> [ROWS]:
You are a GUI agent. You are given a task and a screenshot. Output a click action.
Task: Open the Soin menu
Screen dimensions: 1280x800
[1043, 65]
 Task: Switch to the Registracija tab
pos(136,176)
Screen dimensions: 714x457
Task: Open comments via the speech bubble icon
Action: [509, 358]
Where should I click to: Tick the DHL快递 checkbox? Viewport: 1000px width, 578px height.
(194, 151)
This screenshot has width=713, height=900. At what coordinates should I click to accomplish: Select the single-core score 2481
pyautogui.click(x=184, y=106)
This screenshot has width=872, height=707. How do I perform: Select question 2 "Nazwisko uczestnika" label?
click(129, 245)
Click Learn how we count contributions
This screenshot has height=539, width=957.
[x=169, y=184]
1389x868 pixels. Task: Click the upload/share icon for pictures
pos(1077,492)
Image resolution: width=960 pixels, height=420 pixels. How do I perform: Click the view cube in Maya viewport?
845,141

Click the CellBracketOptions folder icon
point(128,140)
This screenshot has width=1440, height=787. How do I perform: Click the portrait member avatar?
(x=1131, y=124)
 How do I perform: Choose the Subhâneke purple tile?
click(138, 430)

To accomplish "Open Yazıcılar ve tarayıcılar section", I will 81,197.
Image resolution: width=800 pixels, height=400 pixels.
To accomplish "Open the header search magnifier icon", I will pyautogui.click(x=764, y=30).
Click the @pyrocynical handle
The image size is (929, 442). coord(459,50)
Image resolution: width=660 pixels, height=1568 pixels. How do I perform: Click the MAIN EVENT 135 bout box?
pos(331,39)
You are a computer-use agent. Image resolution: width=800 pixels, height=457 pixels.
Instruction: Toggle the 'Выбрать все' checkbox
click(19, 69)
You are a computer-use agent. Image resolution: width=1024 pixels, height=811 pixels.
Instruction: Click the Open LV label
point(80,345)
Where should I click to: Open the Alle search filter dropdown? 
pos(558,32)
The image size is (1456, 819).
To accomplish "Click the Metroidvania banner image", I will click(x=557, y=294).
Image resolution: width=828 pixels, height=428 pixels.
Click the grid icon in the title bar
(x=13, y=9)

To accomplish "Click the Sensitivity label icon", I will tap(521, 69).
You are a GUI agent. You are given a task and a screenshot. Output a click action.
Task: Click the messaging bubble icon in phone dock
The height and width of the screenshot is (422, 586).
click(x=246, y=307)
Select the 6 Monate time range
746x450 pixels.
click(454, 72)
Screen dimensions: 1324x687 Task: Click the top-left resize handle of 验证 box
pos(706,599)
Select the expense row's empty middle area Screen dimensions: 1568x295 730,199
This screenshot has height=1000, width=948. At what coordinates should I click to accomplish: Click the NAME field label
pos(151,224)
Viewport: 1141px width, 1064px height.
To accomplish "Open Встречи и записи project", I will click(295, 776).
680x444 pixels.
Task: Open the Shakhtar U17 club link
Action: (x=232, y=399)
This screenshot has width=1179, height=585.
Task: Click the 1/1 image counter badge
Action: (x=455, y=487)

> [EXERCISE GOAL]:
Please set out every line of the records above as a numbered list, skipping blank lines.

> [WRITTEN ANSWER]:
1. You are a GUI agent. You are given a task and a screenshot. Output a click action.
2. Task: Open the Soin menu
3. Screen dimensions: 1280x800
4. [1043, 65]
5.  Task: Switch to the Registracija tab
6. pos(136,176)
7. Screen dimensions: 714x457
8. Task: Open comments via the speech bubble icon
9. Action: [509, 358]
10. Where should I click to: Tick the DHL快递 checkbox? Viewport: 1000px width, 578px height.
11. (194, 151)
12. This screenshot has width=713, height=900. At what coordinates should I click to accomplish: Select the single-core score 2481
13. pyautogui.click(x=184, y=106)
14. This screenshot has width=872, height=707. How do I perform: Select question 2 "Nazwisko uczestnika" label?
15. click(129, 245)
16. Click Learn how we count contributions
17. This screenshot has height=539, width=957.
18. [x=169, y=184]
19. 1389x868 pixels. Task: Click the upload/share icon for pictures
20. pos(1077,492)
21. Image resolution: width=960 pixels, height=420 pixels. How do I perform: Click the view cube in Maya viewport?
22. 845,141
23. Click the CellBracketOptions folder icon
24. point(128,140)
25. This screenshot has width=1440, height=787. How do I perform: Click the portrait member avatar?
26. (x=1131, y=124)
27.  How do I perform: Choose the Subhâneke purple tile?
28. click(138, 430)
29. To accomplish "Open Yazıcılar ve tarayıcılar section", I will 81,197.
30. Image resolution: width=800 pixels, height=400 pixels.
31. To accomplish "Open the header search magnifier icon", I will pyautogui.click(x=764, y=30).
32. Click the @pyrocynical handle
33. The image size is (929, 442). coord(459,50)
34. Image resolution: width=660 pixels, height=1568 pixels. How do I perform: Click the MAIN EVENT 135 bout box?
35. pos(331,39)
36. You are a computer-use agent. Image resolution: width=800 pixels, height=457 pixels.
37. Instruction: Toggle the 'Выбрать все' checkbox
38. click(19, 69)
39. You are a computer-use agent. Image resolution: width=1024 pixels, height=811 pixels.
40. Instruction: Click the Open LV label
41. point(80,345)
42. Where should I click to: Open the Alle search filter dropdown? 
43. pos(558,32)
44. The image size is (1456, 819).
45. To accomplish "Click the Metroidvania banner image", I will click(x=557, y=294).
46. Image resolution: width=828 pixels, height=428 pixels.
47. Click the grid icon in the title bar
48. (x=13, y=9)
49. To accomplish "Click the Sensitivity label icon", I will tap(521, 69).
50. You are a GUI agent. You are given a task and a screenshot. Output a click action.
51. Task: Click the messaging bubble icon in phone dock
52. The height and width of the screenshot is (422, 586).
53. click(x=246, y=307)
54. Select the 6 Monate time range
55. 746x450 pixels.
56. click(454, 72)
57. Screen dimensions: 1324x687 Task: Click the top-left resize handle of 验证 box
58. pos(706,599)
59. Select the expense row's empty middle area Screen dimensions: 1568x295 730,199
60. This screenshot has height=1000, width=948. At what coordinates should I click to accomplish: Click the NAME field label
61. pos(151,224)
62. Viewport: 1141px width, 1064px height.
63. To accomplish "Open Встречи и записи project", I will click(295, 776).
64. 680x444 pixels.
65. Task: Open the Shakhtar U17 club link
66. Action: (x=232, y=399)
67. This screenshot has width=1179, height=585.
68. Task: Click the 1/1 image counter badge
69. Action: (x=455, y=487)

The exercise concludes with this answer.